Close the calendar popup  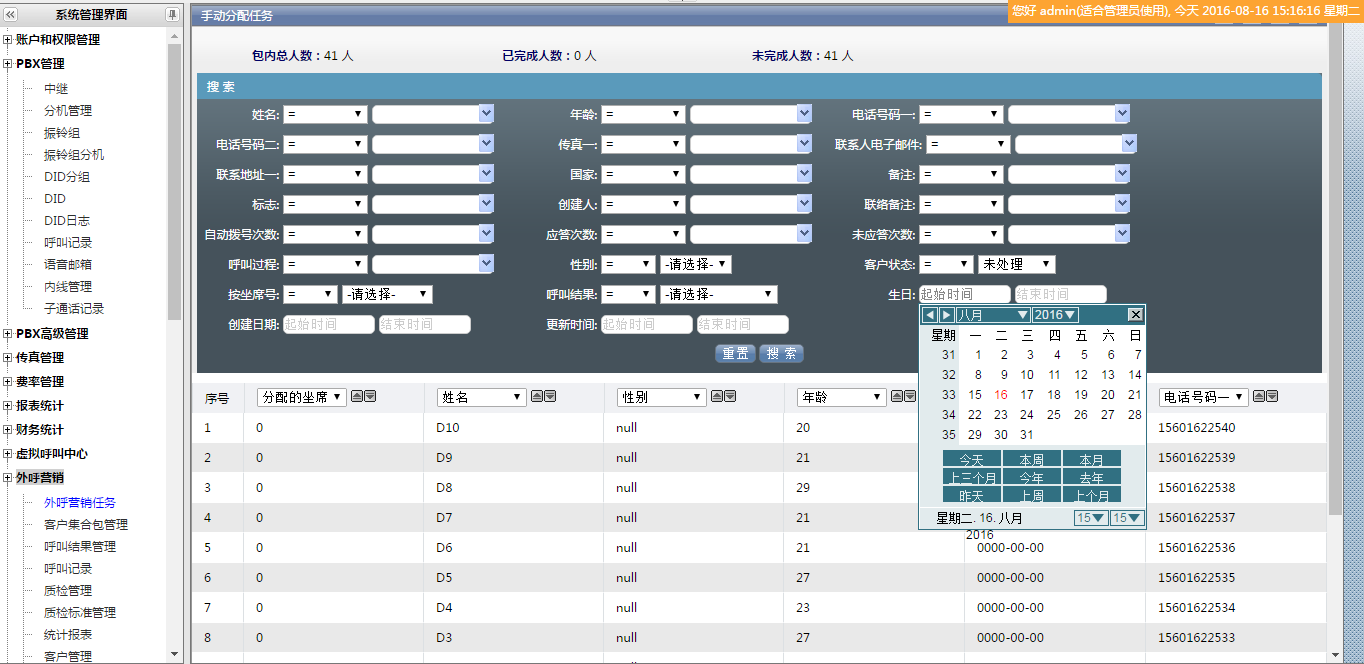1135,315
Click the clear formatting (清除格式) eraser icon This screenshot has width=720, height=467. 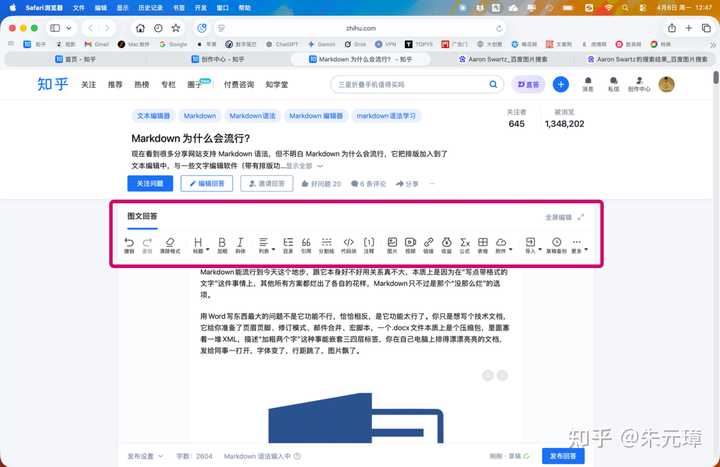(169, 244)
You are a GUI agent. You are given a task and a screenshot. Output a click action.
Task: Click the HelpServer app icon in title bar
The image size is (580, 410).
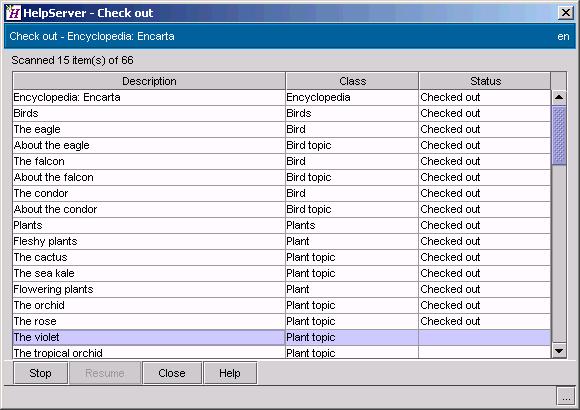click(13, 13)
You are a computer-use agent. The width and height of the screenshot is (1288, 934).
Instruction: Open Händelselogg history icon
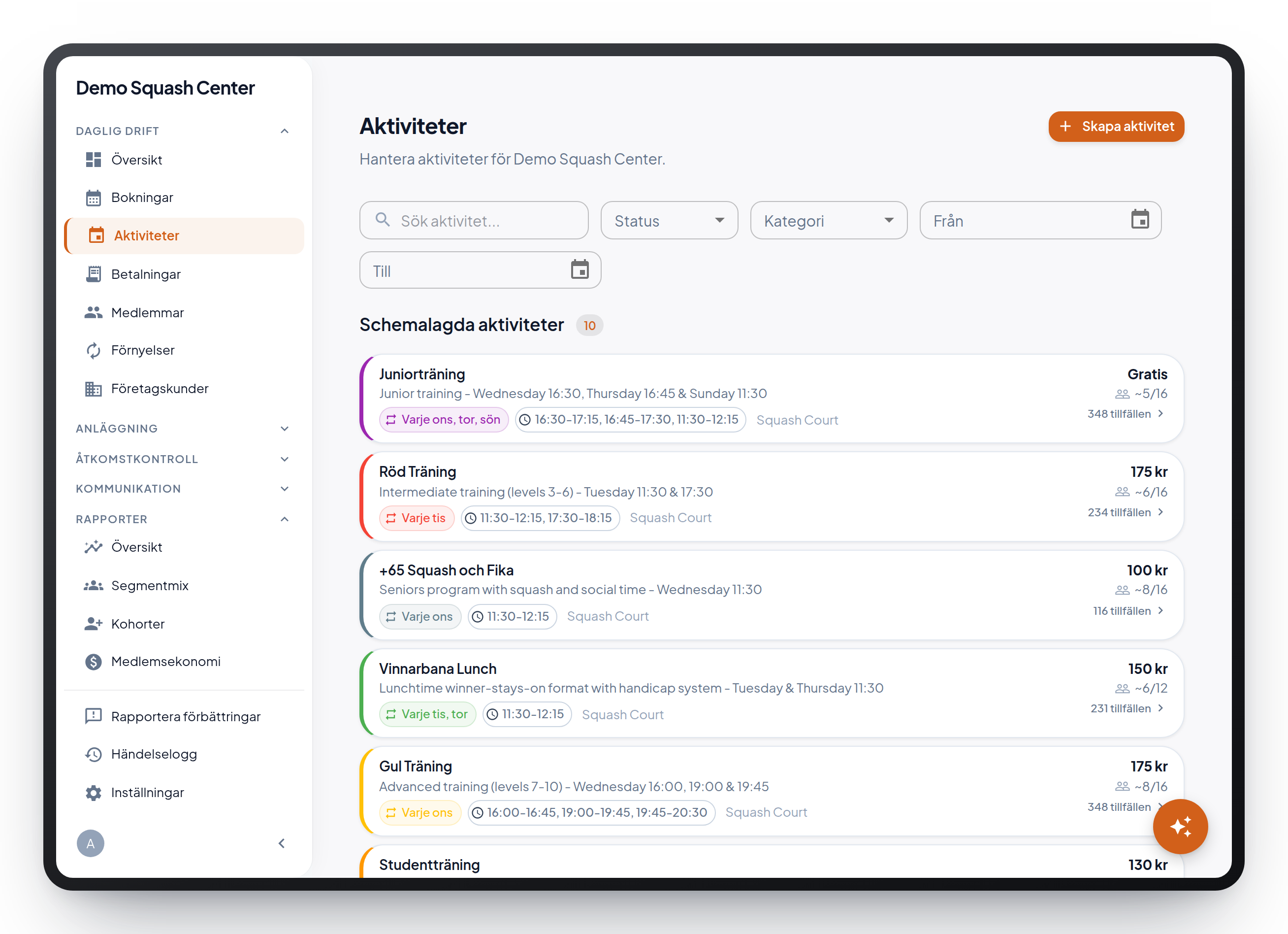93,754
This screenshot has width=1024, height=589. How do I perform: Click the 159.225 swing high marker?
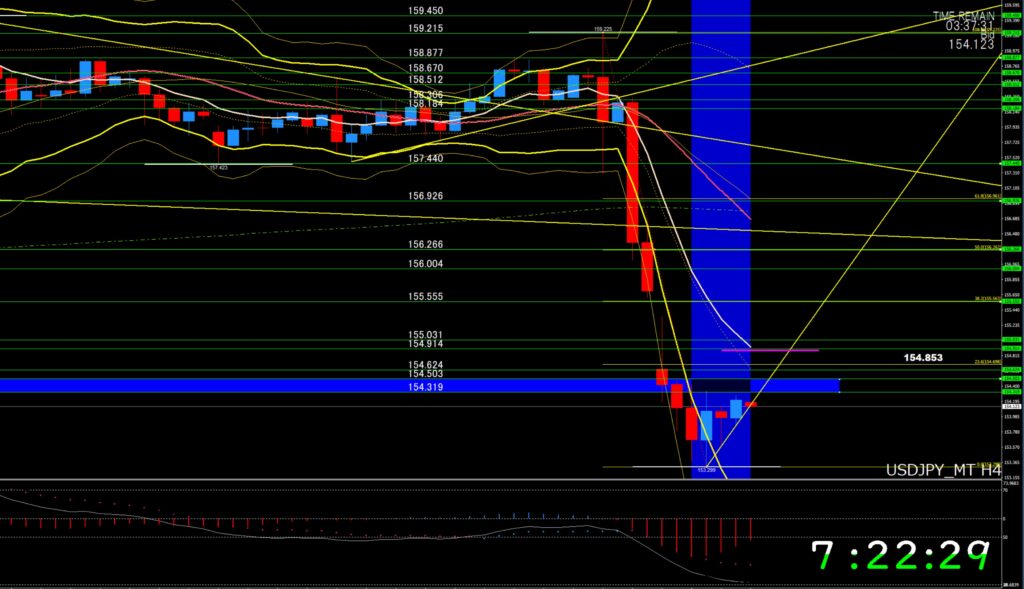tap(602, 30)
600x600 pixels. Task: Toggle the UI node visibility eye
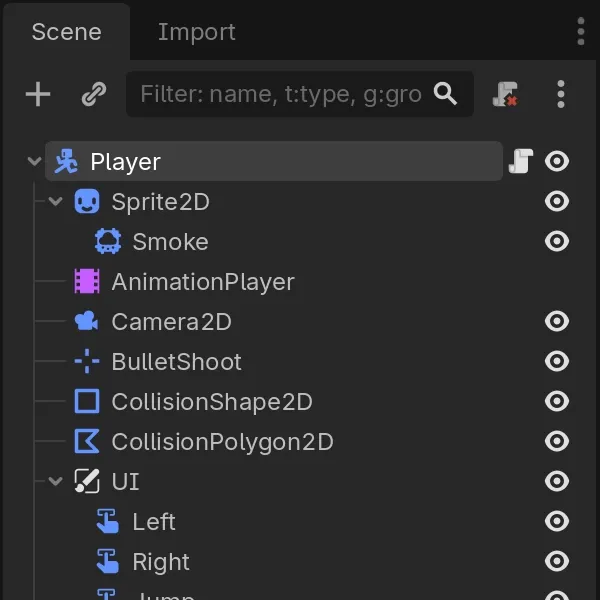pos(557,482)
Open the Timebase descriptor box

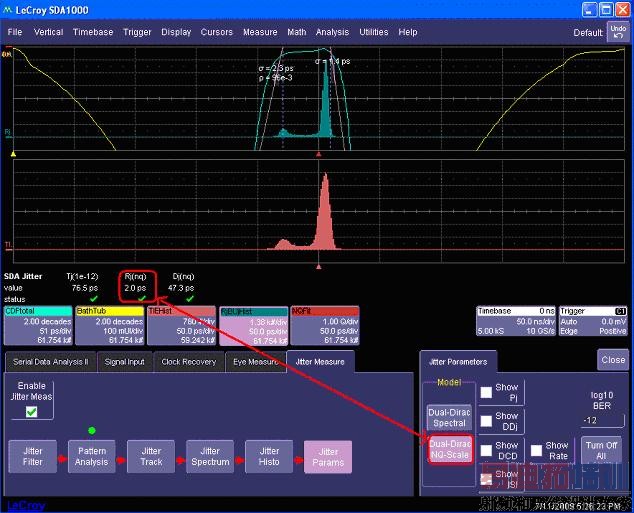tap(513, 321)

━━━━━━━━━━━━━━━━

▶ _Your instructions_
With pictures left out, repeat exactly the lines from the one containing "The image size is (580, 410)." through the last line of the data above, inclusive, and nothing else.

▶ _The answer_
The image size is (580, 410).
click(13, 13)
You are a computer-use agent. The width and height of the screenshot is (1288, 934).
Instruction: Open Händelselogg history icon
93,754
This screenshot has width=1024, height=589. How do I perform: Click the 159.225 swing high marker?
tap(602, 30)
600x600 pixels. Task: Toggle the UI node visibility eye
pos(557,482)
Open the Timebase descriptor box

tap(513, 321)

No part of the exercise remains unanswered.